# [The problem]
Locate every line in the listing that contains the word "blue", and copy each of those lines.

# [Given data]
========

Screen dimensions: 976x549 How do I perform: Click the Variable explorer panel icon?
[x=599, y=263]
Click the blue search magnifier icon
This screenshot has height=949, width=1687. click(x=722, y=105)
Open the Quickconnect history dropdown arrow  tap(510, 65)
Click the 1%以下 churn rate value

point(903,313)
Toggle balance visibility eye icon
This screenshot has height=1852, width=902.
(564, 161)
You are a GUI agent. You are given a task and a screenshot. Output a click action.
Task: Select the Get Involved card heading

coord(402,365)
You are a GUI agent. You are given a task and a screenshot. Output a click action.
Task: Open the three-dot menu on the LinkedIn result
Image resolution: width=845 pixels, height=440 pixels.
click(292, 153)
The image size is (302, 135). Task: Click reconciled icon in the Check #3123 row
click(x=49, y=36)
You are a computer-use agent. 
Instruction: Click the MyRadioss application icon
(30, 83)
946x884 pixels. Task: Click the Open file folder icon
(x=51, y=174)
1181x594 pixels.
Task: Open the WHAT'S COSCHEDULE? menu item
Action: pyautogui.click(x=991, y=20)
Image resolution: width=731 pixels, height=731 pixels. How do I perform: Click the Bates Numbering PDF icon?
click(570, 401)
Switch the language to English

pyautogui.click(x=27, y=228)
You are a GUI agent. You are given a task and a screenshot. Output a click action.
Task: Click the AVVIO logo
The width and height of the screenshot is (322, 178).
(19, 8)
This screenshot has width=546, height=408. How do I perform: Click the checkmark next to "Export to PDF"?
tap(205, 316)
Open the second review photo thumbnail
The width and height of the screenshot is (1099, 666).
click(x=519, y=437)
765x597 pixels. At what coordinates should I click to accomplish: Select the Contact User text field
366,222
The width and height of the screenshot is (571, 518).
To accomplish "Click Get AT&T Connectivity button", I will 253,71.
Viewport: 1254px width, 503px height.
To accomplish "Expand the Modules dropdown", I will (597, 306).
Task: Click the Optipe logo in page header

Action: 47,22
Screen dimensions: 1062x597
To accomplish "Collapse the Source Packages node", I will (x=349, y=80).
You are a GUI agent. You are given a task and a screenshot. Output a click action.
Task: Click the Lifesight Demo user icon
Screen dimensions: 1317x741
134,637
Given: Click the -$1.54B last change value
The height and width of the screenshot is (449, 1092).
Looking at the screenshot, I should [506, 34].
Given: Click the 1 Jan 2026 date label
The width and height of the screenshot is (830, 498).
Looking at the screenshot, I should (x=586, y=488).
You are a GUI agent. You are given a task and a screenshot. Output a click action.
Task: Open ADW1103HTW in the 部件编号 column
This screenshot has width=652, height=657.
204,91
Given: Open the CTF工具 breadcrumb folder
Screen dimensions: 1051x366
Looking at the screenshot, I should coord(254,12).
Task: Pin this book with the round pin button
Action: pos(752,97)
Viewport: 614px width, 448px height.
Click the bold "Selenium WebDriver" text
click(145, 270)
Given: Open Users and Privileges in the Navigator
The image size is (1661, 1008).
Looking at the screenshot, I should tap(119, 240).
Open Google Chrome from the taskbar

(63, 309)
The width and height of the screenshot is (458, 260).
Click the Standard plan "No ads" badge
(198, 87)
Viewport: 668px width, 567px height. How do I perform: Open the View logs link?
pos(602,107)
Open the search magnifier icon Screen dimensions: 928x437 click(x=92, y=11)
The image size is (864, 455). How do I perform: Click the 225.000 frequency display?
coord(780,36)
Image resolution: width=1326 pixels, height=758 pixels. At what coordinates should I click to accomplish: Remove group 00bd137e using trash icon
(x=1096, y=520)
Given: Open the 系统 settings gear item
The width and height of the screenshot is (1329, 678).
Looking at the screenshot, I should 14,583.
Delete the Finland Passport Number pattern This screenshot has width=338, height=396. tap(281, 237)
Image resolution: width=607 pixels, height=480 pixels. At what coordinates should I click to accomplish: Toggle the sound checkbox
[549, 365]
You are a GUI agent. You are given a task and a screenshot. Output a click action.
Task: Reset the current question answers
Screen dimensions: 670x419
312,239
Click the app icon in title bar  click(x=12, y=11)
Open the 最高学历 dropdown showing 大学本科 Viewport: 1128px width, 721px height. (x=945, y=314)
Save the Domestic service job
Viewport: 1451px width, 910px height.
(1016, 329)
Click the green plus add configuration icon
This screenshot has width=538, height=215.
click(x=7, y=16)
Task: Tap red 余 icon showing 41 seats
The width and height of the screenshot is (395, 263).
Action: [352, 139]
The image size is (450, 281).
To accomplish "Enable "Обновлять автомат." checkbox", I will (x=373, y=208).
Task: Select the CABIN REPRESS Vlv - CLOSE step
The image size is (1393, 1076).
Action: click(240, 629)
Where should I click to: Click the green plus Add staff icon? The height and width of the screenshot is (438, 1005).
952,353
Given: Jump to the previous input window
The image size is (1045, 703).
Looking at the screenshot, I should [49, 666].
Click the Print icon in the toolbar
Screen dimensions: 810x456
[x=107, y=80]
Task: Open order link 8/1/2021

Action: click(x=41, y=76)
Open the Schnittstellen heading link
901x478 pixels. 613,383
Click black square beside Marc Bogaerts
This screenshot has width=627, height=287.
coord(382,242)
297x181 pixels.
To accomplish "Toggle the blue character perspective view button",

========

# [Exercise output]
Click the blue search magnifier icon
To accomplish "Toggle the blue character perspective view button",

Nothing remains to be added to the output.